(Exercise brief): Start with the first line of the records below. Output each line exactly, ending with the one that contains "You are a computer-use agent. Image".

Saved entries
=== Section Start ===

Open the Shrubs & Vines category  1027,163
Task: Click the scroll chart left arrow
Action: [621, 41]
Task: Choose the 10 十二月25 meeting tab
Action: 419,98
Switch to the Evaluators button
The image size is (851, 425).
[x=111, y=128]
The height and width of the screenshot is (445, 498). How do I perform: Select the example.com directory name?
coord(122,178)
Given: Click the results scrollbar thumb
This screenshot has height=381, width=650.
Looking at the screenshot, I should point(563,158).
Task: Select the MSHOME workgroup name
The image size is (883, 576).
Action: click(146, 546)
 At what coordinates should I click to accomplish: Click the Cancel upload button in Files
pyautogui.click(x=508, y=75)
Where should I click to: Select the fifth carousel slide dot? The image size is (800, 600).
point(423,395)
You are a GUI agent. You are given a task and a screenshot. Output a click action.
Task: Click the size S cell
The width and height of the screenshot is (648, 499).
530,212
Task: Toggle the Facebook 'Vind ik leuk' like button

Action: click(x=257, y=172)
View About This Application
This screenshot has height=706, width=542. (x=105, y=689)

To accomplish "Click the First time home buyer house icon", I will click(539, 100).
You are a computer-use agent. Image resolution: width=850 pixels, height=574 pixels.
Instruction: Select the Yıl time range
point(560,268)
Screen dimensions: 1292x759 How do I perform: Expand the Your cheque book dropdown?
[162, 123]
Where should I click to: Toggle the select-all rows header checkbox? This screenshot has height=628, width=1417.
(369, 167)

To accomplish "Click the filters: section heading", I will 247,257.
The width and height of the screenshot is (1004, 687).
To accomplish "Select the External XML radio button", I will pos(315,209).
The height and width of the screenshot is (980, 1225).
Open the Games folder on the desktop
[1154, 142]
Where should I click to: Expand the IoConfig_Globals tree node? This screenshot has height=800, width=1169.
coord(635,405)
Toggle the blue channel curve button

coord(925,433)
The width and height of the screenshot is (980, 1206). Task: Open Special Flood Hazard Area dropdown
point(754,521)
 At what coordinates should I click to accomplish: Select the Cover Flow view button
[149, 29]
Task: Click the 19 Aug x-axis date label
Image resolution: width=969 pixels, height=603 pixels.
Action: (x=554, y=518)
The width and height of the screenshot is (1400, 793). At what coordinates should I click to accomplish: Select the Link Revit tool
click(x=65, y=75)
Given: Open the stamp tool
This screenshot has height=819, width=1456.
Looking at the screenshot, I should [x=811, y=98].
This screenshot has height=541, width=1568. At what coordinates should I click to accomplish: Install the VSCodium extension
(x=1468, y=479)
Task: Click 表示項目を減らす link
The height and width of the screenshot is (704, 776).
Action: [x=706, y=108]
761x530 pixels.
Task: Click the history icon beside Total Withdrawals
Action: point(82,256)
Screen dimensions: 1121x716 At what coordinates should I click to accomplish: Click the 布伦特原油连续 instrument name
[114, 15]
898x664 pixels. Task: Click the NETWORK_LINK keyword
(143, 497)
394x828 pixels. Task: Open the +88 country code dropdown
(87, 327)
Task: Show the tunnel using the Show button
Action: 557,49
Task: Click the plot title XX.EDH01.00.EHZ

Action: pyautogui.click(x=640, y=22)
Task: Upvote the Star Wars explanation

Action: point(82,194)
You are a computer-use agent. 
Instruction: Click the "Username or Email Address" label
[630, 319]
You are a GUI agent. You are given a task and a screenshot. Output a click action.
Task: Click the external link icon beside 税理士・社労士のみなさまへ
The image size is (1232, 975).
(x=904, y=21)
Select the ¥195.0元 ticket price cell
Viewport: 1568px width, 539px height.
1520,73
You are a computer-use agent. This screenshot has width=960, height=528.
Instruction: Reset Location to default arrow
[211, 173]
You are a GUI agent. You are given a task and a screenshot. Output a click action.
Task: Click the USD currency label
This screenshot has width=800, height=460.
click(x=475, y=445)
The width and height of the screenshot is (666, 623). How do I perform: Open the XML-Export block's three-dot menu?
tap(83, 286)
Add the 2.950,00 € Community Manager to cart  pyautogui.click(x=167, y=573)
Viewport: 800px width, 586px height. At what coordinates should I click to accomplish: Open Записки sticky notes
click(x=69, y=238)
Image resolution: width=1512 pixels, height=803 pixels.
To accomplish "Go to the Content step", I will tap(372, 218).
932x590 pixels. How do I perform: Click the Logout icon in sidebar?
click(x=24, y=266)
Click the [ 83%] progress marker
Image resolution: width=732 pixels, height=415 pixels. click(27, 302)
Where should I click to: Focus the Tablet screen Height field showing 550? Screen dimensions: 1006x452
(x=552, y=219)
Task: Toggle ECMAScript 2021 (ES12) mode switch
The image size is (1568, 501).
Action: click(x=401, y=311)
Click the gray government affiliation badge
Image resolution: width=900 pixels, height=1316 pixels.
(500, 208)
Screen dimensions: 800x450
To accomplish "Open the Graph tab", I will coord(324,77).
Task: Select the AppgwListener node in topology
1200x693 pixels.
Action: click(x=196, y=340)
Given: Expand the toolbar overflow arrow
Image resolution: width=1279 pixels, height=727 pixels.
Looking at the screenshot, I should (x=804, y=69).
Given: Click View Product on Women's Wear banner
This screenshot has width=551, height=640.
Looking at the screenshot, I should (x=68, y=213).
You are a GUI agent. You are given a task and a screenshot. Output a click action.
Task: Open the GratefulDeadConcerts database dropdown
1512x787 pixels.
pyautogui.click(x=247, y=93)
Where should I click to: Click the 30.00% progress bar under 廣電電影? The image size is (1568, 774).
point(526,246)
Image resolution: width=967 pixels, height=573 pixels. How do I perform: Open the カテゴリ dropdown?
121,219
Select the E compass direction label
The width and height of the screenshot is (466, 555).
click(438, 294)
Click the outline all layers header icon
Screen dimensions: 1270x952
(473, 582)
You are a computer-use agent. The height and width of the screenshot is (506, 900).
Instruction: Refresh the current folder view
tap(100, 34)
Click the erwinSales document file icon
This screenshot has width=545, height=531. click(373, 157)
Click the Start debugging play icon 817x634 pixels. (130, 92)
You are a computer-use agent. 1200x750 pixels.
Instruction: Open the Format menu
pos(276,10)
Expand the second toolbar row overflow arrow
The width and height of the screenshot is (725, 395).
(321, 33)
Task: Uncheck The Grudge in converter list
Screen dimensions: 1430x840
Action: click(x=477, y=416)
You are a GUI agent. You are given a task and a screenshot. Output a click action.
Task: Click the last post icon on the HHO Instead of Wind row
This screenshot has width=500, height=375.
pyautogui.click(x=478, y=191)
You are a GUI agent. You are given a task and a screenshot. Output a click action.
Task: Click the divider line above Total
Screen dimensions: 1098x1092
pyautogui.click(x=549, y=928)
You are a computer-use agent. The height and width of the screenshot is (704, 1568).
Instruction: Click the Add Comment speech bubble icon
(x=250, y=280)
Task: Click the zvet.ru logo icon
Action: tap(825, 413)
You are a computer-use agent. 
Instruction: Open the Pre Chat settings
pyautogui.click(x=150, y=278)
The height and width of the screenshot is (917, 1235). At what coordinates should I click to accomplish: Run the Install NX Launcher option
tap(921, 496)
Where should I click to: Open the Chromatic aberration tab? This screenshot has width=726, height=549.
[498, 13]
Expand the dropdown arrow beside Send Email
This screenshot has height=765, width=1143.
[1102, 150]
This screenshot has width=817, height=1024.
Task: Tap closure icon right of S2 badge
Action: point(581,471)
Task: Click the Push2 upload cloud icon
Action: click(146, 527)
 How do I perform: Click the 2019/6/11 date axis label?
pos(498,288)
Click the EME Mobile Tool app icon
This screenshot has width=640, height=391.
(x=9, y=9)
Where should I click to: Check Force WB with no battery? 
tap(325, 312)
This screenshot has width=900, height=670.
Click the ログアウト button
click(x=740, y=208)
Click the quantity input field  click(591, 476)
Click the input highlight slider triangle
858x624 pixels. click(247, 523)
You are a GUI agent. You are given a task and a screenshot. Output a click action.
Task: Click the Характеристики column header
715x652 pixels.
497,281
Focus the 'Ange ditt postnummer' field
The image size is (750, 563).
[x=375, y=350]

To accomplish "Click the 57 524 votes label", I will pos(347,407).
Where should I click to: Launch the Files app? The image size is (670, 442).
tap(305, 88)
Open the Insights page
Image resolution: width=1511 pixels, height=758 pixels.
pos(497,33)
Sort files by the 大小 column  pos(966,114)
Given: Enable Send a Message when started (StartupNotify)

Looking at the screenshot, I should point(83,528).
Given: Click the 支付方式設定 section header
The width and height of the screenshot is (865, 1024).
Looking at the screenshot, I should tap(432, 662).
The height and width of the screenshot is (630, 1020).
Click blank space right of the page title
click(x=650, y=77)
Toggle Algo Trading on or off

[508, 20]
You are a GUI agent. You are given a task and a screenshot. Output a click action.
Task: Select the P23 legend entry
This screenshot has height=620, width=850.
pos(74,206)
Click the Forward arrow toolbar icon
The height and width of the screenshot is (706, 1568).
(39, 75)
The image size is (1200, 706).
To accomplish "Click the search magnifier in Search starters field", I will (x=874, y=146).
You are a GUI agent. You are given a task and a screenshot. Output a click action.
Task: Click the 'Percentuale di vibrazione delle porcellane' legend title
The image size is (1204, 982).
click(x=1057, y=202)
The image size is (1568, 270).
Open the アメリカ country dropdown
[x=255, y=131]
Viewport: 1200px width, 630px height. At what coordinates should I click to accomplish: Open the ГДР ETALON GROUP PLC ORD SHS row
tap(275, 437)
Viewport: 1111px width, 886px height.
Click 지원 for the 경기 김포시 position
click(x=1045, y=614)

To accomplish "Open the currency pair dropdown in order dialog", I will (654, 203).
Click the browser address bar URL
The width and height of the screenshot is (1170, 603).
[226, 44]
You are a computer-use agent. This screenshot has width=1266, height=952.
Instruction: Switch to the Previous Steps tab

=== Section End ===

(Exercise output):
Open the Shrubs & Vines category  1027,163
Task: Click the scroll chart left arrow
Action: [621, 41]
Task: Choose the 10 十二月25 meeting tab
Action: 419,98
Switch to the Evaluators button
The image size is (851, 425).
[x=111, y=128]
The height and width of the screenshot is (445, 498). How do I perform: Select the example.com directory name?
coord(122,178)
Given: Click the results scrollbar thumb
This screenshot has height=381, width=650.
Looking at the screenshot, I should point(563,158).
Task: Select the MSHOME workgroup name
The image size is (883, 576).
Action: click(146, 546)
 At what coordinates should I click to accomplish: Click the Cancel upload button in Files
pyautogui.click(x=508, y=75)
Where should I click to: Select the fifth carousel slide dot? The image size is (800, 600).
point(423,395)
You are a GUI agent. You are given a task and a screenshot. Output a click action.
Task: Click the size S cell
The width and height of the screenshot is (648, 499).
530,212
Task: Toggle the Facebook 'Vind ik leuk' like button

Action: click(x=257, y=172)
View About This Application
This screenshot has height=706, width=542. (x=105, y=689)

To accomplish "Click the First time home buyer house icon", I will click(539, 100).
You are a computer-use agent. Image resolution: width=850 pixels, height=574 pixels.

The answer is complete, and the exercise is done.